Nevertheless, the FDA agreed that the data integrity issues should not impact Zolgensma's benefits as shown during clinical trials.
"We did exactly what we do in every case, which is inform the agency once we actually understand the information we have in hand," said Rob Kowalski, Novartis' head of regulatory affairs.
Kowalski said Novartis would have informed the FDA before conducting the independent investigation only if patients were in immediate danger, "which was not the case here."
"We want to emphasize we did not delay any of the above due to the timing of Zolgensma's [biologics license application]," Narasimhan said.
However, HSBC Global Research analyst Steve McGarry believes that Zolgensma's approval would likely have been delayed if the FDA had been informed prior to its approval decision.
"For a company that has stated ethics and conduct are a top priority ... the company has some explaining to do," McGarry wrote in an Aug. 7 note.
Narasimhan pointed out that as of July 1 and 2, Novartis has informed European and Japanese regulatory authorities, who had been reviewing Zolgensma's application for approval.
As the company has since received a large volume of questions after the revelation of data inaccuracies in early animal models, Zolgensma has been moved out of the accelerated assessment process originally granted by the EU's regulatory authorities, AveXis president David Lennon confirmed.
Narasimhan said the data issues should not impact the company's development programs, including plans to approve Zolgensma for an additional intrathecal administration method.
But McGarry warned that, regardless of whether or not the FDA pursues civil or criminal penalties, Novartis "can expect a higher degree of regulatory scrutiny for any new drug filing."
A 'historic,' not systemic issue
Novartis is in the process of "exiting" the individual scientists involved with the data manipulation, with plans to get in place new leaders in AveXis, Narasimhan said.

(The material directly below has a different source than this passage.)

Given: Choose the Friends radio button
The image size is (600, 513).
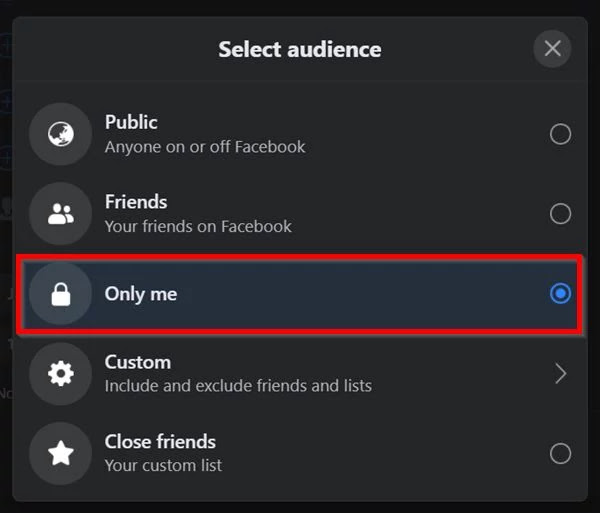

He added that the development of the manipulated mouse assay happened prior to Novartis' acquisition of AveXis, and Lennon emphasized that the issue is "historic in nature."
"Is this a systemic issue at AveXis, I don't believe so — it was an isolated incident," Narasimhan said.
In addition to reshuffling the AveXis team, Novartis is retesting products that had been used in any early trials to ensure they conform to the current testing being used for Zolgensma's commercial release, Lennon said.
The company is also initiating outreach to its key opinion leaders, medical experts and advocacy groups to answer questions regarding Zolgensma.
"We are committed to rebuild trust with society, deeply from me personally all the way through the leadership team as a broader organization," Narasimhan said. "It's a long road and sometimes it's bumpy."